Pandemide üretime devam eden Türkiye’deki sanayicinin yoğun taleple karşı karşıya kaldığını ve bunun için de üretim kapasitesini artırdığını vurgulayan Aydoğdu; ham madde, stok yönetimi ve ithalat arasındaki ilişkiye dair şunları söyledi: “Takım tezgahları sektörü olarak üretimde altı ay sonrasını düşünmek zorundayız. Bunun içinde üretimin aksamaması ve talepleri karşılamak için stok planınızın çok iyi işlemesi lazım. Şirketlerimiz de artan taleplerle birlikte stoklarını artırmak zorunda kaldı. Ancak değişen piyasa koşulları, düşen navlun fiyatları, savaş, resesyon ve enerji krizi dengeleri altüst etti. Yüksek maliyetli stokla yakalanan üreticilerimiz de maliyetlerini artırdı. Yanı sıra navlun fiyatlarındaki oynaklık sektörümüzde önemli büyük problemler yarattı. Örneğin bir makine getiriyorsunuz, pandemide navlun bedeli dahil 60 bin dolardı. Şimdi ise bu navlun maliyeti 20 bin dolar oldu. Dolayısıyla bu durum rekabet edilebilirliği olumsuz etkiliyor. Maliyetlerin artması da yeni yatırımların önünü kesiyor. Takım tezgahları, Türkiye’nin üretim ihtiyacının özellikle talaşlı makinede yüzde 5’ini karşılıyor ve yüzde 95’i ithal edilmek zorunda. Bu makinelerin ithalatının artması aynı zamanda üretimin, istihdamın, ihracatın artması demek oluyor. Bu makinelerin ithalatına vergi getirilmesi de sektörü olumsuz etkileyecek. Bu da Polonya ve Çekya gibi ülkelerle üreticilerimizin rekabet edebilirliğine darbe vuracak. Şu an takım tezgahları makinelerinde ithalat vergisinin daha da artırılması söz konusu. Bu da üretim maliyetlerini daha da yükseltecek. Yerli üreticinin desteklenmesi amaçlanıyor ancak yerli üretimin geliştirilmesi bugünden yarına olacak bir durum değil. Bütün gelişmiş ülkeler takım tezgahları ithalatına herhangi bir vergi koymuyor, bu alanın gelişmesi için teşviklerde bulunuyor. Bunun için de ülkemizdeki takım tezgahları sektörünün makine sektöründen ayrı bir yerde konumlandırılması gerekiyor.”

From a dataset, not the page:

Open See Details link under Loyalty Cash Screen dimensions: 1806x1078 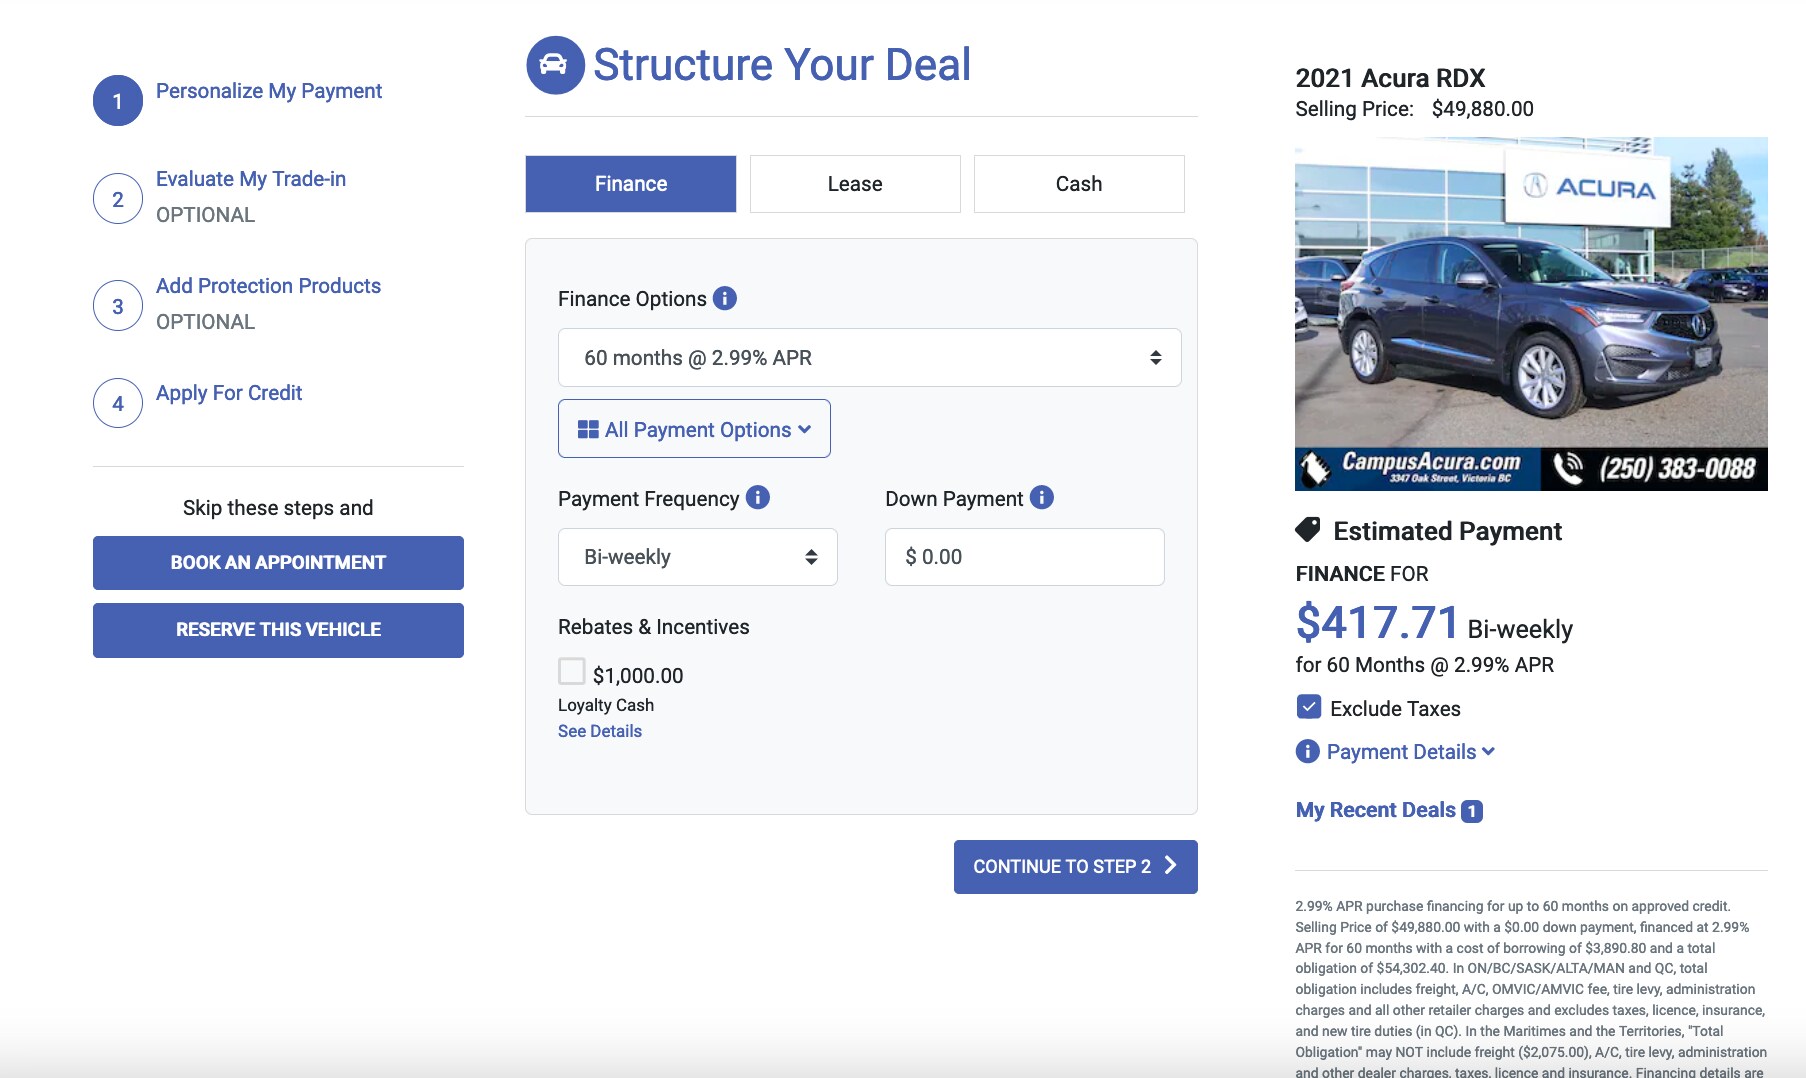pos(599,731)
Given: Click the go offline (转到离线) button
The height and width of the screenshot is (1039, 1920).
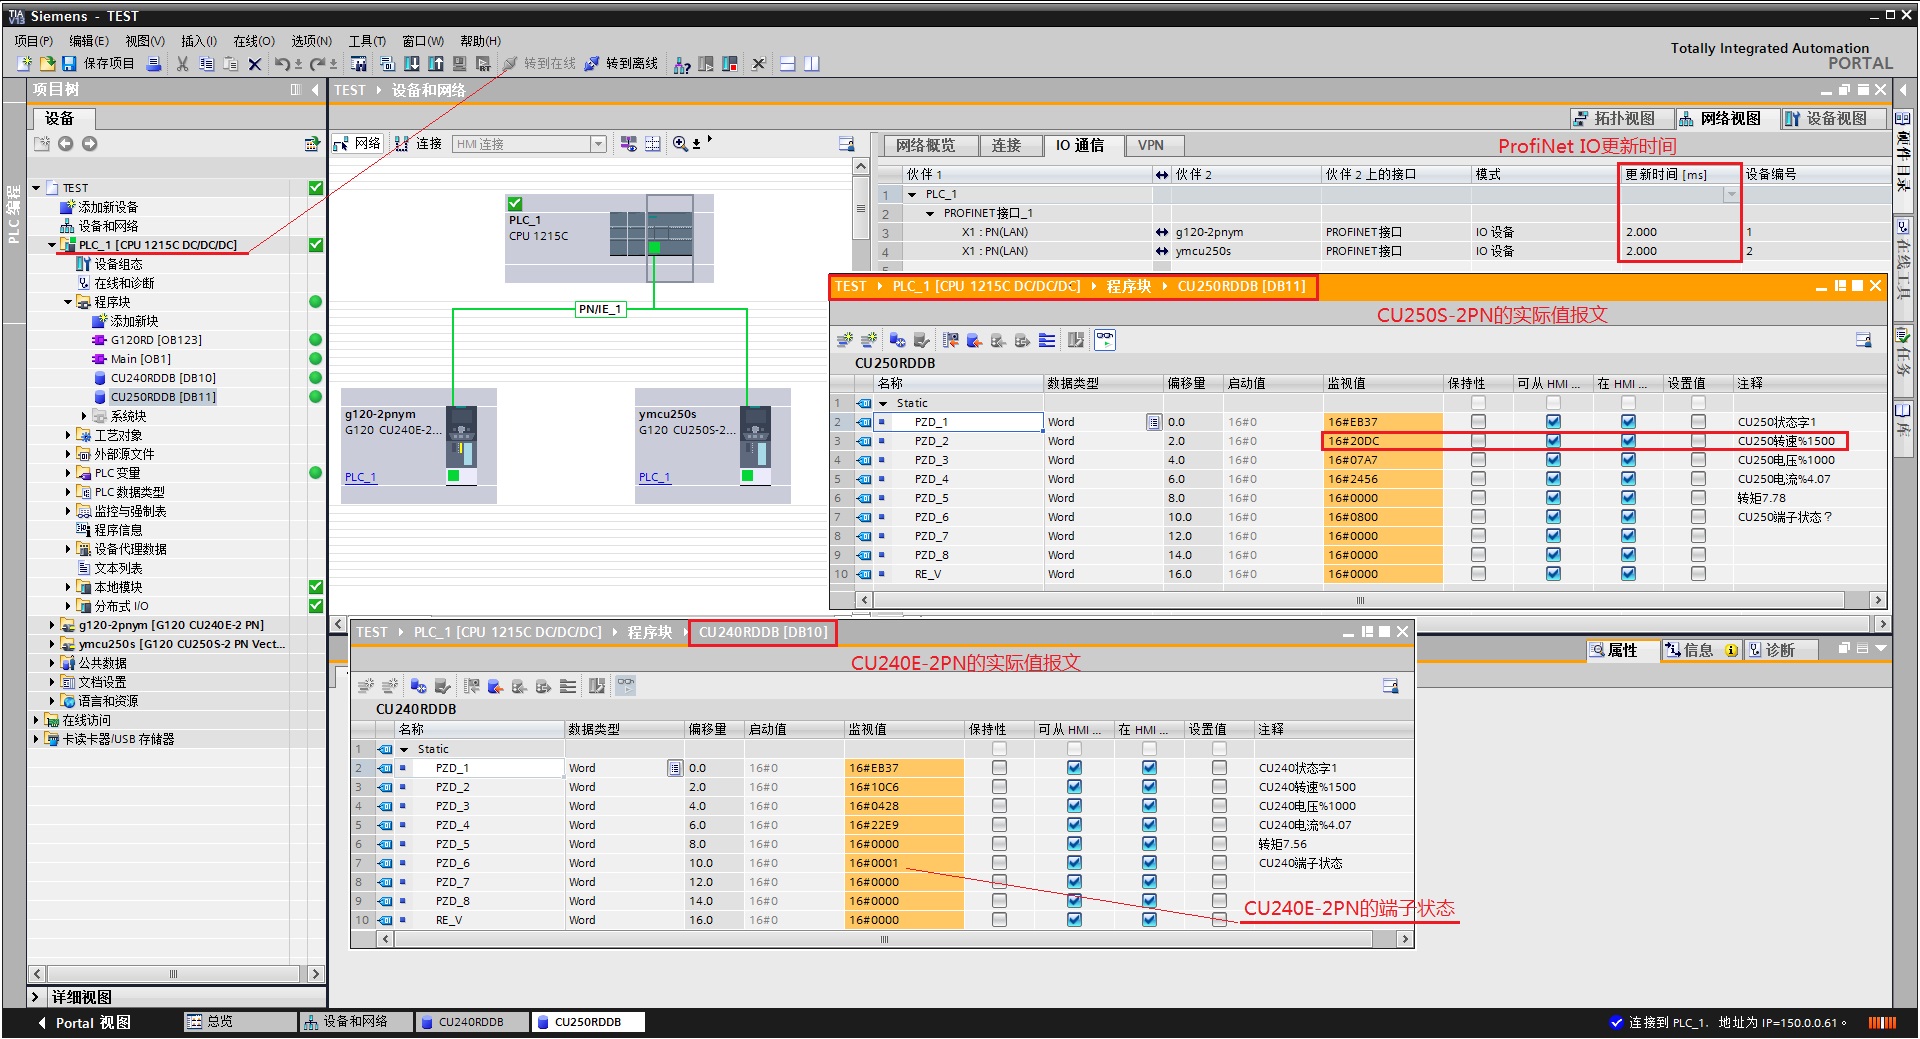Looking at the screenshot, I should coord(621,64).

“Türkiye’de üretim sıkıntıya düşerse biz de istihdam kaybı yaşayabiliriz”
Sanayicinin istihdam alanında ciddi sıkıntılar yaşamaya başladığına dikkat çeken Aydoğdu, “Mühendislik alanında dünyanın en ucuz ülkesiyiz. Gelişmiş ülkelerde sektörde çalışan insanların maaşları Türkiye’de istihdam edilenlerden dolar bazında 10 kat daha fazla. Türkiye’de üretim sıkıntıya düşerse biz de istihdam kaybı yaşayabiliriz. Bu alanda ciddi tehditler görüyoruz. Sektörlerde eleman sorunu hep yaşanıyor. Dünyada yeni nesil sanayide çalışmak istemiyor, yeni sanayide çalışmak istiyor. Bu da otomasyon ve robotik sistemlerin geliştirilmesiyle oluyor. Makinelerin başında değil uzaktan yönetmek çalıştırmak istiyor yeni nesil. Biz sanayicilerin de bu duruma kendimizi uydurmamız, üretim sistemlerimizi bu yönde revize etmemiz gerekiyor” ifadesini kullandı.